Me siguen diciendo que soy muy masculina. Mi mamá hace poco me dijo que el hablar tanto, el ser tan extrovertida, y la rebeldía con la que he cargado toda la vida me hacen una persona con energía masculina muy definida. Y aunque no sé si creo en esa hipótesis que me han repetido chamanes, astrólogas y maestras de yoga, fue hace muy poco que empecé a conciliarme con lo que en realidad disfruto, quien verdaderamente soy.
El proceso de interrogar los sistemas patriarcales a mi alrededor me llevó, por fin, a cuestionar el por qué me humillaba ser considerada femenina. Porque cuando empezamos cuestionando lo de afuera, eventualmente también terminamos cuestionando lo de adentro. Entonces, me pregunté, ¿por qué paraste de usar faldas? ¿Por qué paraste de cantar, o de jugar a la cocinita, o de pintar? O mejor aún, ¿por qué paraste de hacer todo eso mientras otros te veían, pero lo seguías haciendo a puerta cerrada?
No es casualidad que estas preguntas hayan surgido casi al mismo tiempo que la película de Barbie, la gira de Karol G, la emancipación musical de Taylor Swift, o mi mudanza a un país en el que a la gente no le importa lo que hace el otro. Tampoco es casualidad que haya esperado varios meses para escribir esto después de llegar a una conclusión, porque por fin puedo explicarles, lectores de No Apto, cómo fue que rescaté mi feminidad.
La feminidad la veía como un problema porque me dijeron que, por ser asertiva, por hablar duro, o por tomar decisiones sobre mi cuerpo (o sobre cualquier cosa), era masculina. Para ser tomada en serio, entonces, cambié los vestidos por pantalones, porque en la analogía de quien lleva los pantalones, quería ser yo quien los usara. Pero tampoco ser “marimacha” pues, pensé en el momento. Entonces seguí usando aretas, me puse tacones cuando los papás me dejaron, e intenté convencerme de que yo era diferente al resto de las niñas. Estaba muy equivocada.
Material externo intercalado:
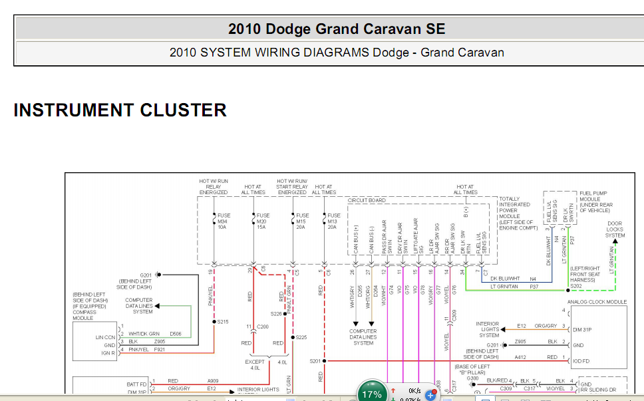Click the Fuse M20 15A symbol

point(253,219)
Porque me gustaba KISS, sabía manejar carro mecánico, odiaba el labial rojo, pero paraba a observar las mariposas que se posaban en mi ventana, escribía poemas en la última página de los cuadernos, y me pintaba las uñas. Entonces, ¿cómo es que todas estas cosas eran debilidades por el ser “femeninas? ¿Qué es lo femenino?
Lo femenino es lo que nos han dicho que es femenino. Me dijeron que ser detallista, saber cocinar, ser empática, y ser cuidadora son cualidades femeninas. Y también me han dicho que lo femenino es menos, deseable únicamente si quiero un papel secundario en la historia. Entonces, me propuse volver a mí. A lo que soy, lo que siempre he sido, para poder llegar a lo que quiero ser. Y si eso es rescatar la feminidad que oculté, pues que así sea. Porque no me quita lo resiliente, asertiva, ni trabajadora. Ni a mí, ni a nadie.